Mais je sens que tout cela ce sont des idées creuses, aussi je ne m'y arrête guère; il vaut mieux bien employer le temps présent que de tant songer à l'avenir.
Je vais être obligée de prendre une nouvelle couturière. J'ai bien des sujets de me plaindre de Melle Irma; cependant, il y a si longtemps qu'elle travaille pour moi que ce m'est pénible de la quitter. Si je n'y étais pas poussée par ton père, je ne pourrais m'y décider
I1 estime qu'à payer si cher, mieux vaut prendre une personne qui travaille convenablement. Puis, cette bonne demoiselle croit que tout lui est dû et qu'elle ne doit rien
aux autres, ne laissant pas le droit de lui faire une observation, si doucement qu'on s'y prenne, sans vous répondre des choses désagréables.
Ton père ira prochainement à Paris pour le Point d'Alençon, qui ne va plus pour moi. J'en ai beaucoup de peine, parce que les autres fabricants ont des commandes.
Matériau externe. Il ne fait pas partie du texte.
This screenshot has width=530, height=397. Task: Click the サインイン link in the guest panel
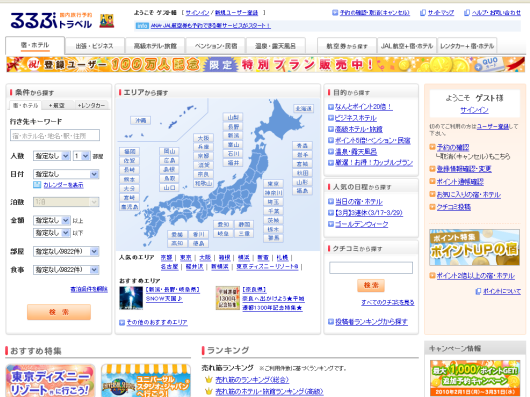coord(474,110)
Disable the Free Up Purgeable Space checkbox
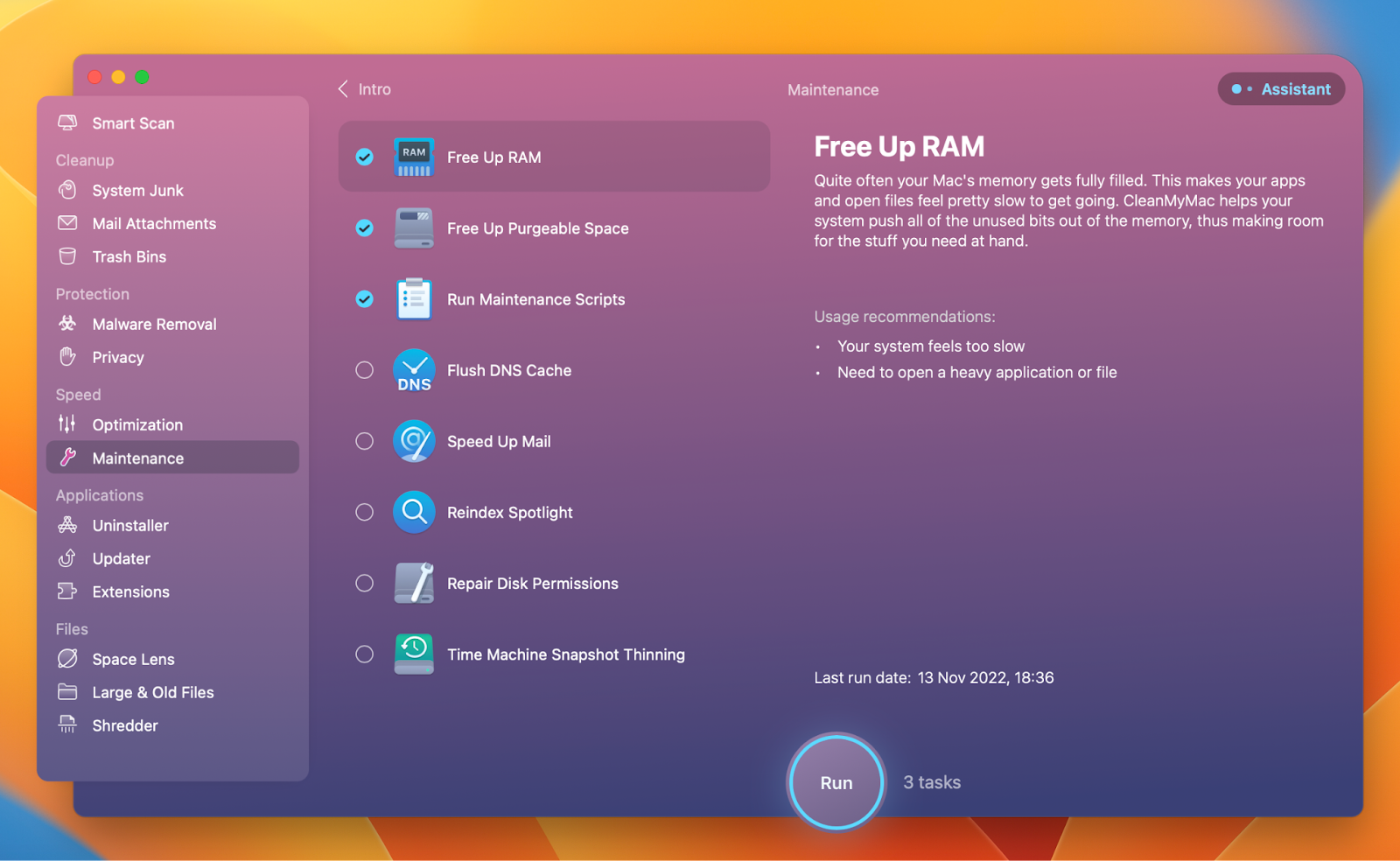Screen dimensions: 1400x861 click(365, 228)
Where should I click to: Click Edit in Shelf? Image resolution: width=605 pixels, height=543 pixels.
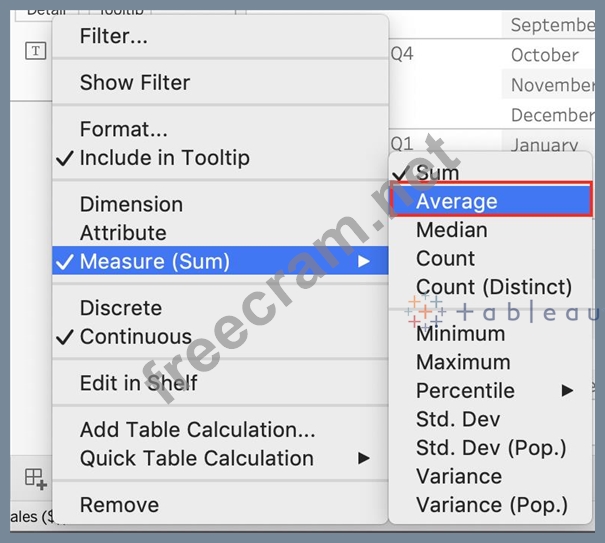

Je voudrais en avoir aussi; cela me fait tant de chagrin d'être obligée de renvoyer mes ouvrières ! I1 parle d'emmener Marie, disant que cela ne l'empêchera pas de vous y conduire ensemble à la prochaine occasion. Enfin, il se figure qu'il ferait plus d'affaires si Marie était avec lui.
Thérèse demande si tu vas bientôt revenir ? Elle est toujours mignonne et lutin !
Tu vois bien, ma Pauline, que ma lettre n'a rien d'inté­ressant; mais tu aimes les lettres longues et je tâche de trouver quelque chose. N'ayant plus rien de nouveau, je te dis adieu; dans trois mois nous nous reverrons; cela va bien vite venir, car le temps passe si rapidement. J'espère que tu es toujours bonne fille et que tu es encore au Tableau d'Honneur ? J'attends de tes nouvelles avec impatience et je t'embrasse de tout coeur.